An introduction to statistics in R

A series of tutorials by Mark Peterson for working in R

Chapter Navigation

  1. Basics of Data in R
  2. Plotting and evaluating one categorical variable
  3. Plotting and evaluating two categorical variables
  4. Analyzing shape and center of one quantitative variable
  5. Analyzing the spread of one quantitative variable
  6. Relationships between quantitative and categorical data
  7. Relationships between two quantitative variables
  8. Final Thoughts on linear regression
  9. A bit off topic - functions, grep, and colors
  10. Sampling and Loops
  11. Confidence Intervals
  12. Bootstrapping
  13. More on Bootstrapping
  14. Hypothesis testing and p-values
  15. Differences in proportions and statistical thresholds
  16. Hypothesis testing for means
  17. Final thoughts on hypothesis testing
  18. Approximating with a distribution model
  19. Using the normal model in practice
  20. Approximating for a single proportion
  21. Null distribution for a single proportion and limitations
  22. Approximating for a single mean
  23. CI and hypothesis tests for a single mean
  24. Approximating a difference in proportions
  25. Hypothesis test for a difference in proportions
  26. Difference in means
  27. Difference in means - Hypothesis testing and paired differences
  28. Shortcuts
  29. Testing categorical variables with Chi-sqare
  30. Testing proportions in groups
  31. Comparing the means of many groups
  32. Linear Regression
  33. Multiple Regression
  34. Basic Probability
  35. Random variables
  36. Conditional Probability
  37. Bayesian Analysis

21.1 Load today’s data

There is no data to load for this chapter.

21.2 Testing a null hypothesis

In the last lesson we introduced a short cut to estimate the standard error of the sampling distribution for a proportion:

\[ SE = \sqrt{\frac{p \times (1-p)}{n}} \]

There we also saw it applied to bootstrap distributions to estimate confidence intervals. We have also been using re-sampling to construct null distributions, and may want to use the short cut for those as well.

Here, our job is even a bit easier: our null value (mean for the normal model) is just whatever the null hypothesis says it should be, and the SE is just calculated from that. We can then figure out how likely (or unlikely) our data (or more extreme data) would be if the null hypothesis were true. For n, we just use whatever our sample size is.

For example, let’s say that, we expect stop lights should be green one-third of time because there are three colors. Using that as our null, we can build the sampling distribution for the proportion if we record the color of the light at 50 intersections. Let’s start by sampling many times.

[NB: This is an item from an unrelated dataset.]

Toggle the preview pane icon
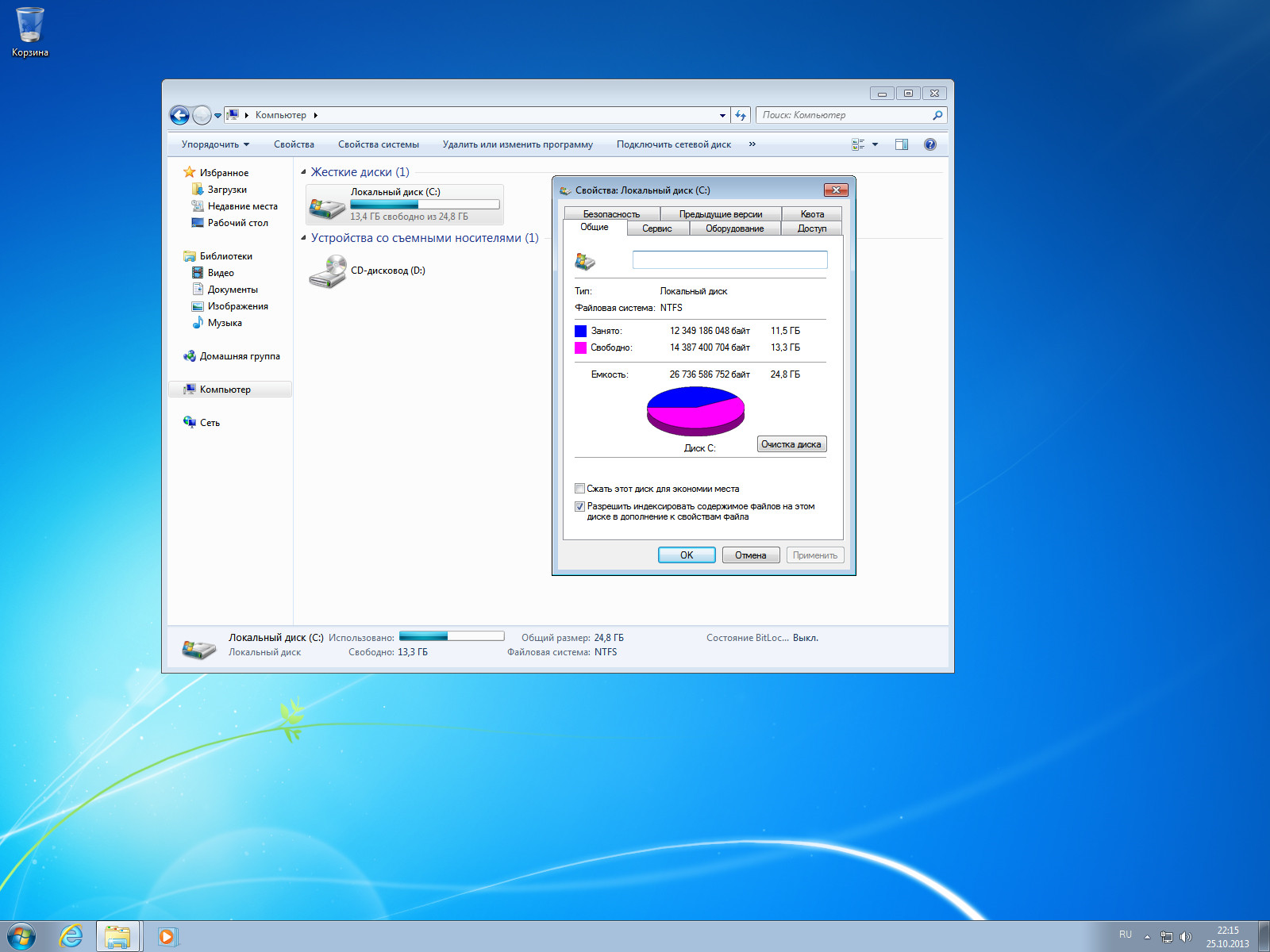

Note that here, I am using prob = in sample() to control how likely R is to sample each value. In the past we have generally created a vector with the proportions we desire (e.g. one “green” and two “notGreen”), that can get a bit cumbersome for more complicated values. Instead, we can just create a vector with each thing once, then tell R to sample each of them at a particular rate. Each entry after prob = matches to the entries that are being sampled, and gives the probability for that value.

# Set null Prop
nullProp <- 1/3

# Set our n
n <- 50

# initialize the variable
propGreenNull <- numeric()

# Loop to sample
for(i in 1:15678){
  tempSample <- sample(c("green","notGreen"),
                       size = n,
                       replace = TRUE,
                       prob = c(nullProp, 1-nullProp))
  propGreenNull[i] <- mean(tempSample  == "green")
}

# Visualize
hist(propGreenNull,
     breaks = 20,
     xlab = "Sample proportion that are green")

Note that I set the breaks purely for aesthetic reasons, it just seems to look nicer. This gives us, as before, a nice, normal-looking distribution. We can thus use the short cut above to estimate the standard error.:

# Set null SE
nullSE <- sqrt( ( nullProp*(1-nullProp) ) / n )
nullSE
## [1] 0.06666667

We can compare that to our observed standard error:

# Observed SE
sd(propGreenNull)
## [1] 0.06587311

and see that they are very similar. Now, just as before, we can calculate the area under the curve that is as ,or more, extreme than some observed data. Imagine that you had recorded the last 50 lights you had driven through, and found that only 10 of them were green. We can test to see how likely you were to hit 10 (or fewer) greens in those 50 lights using the function pnorm().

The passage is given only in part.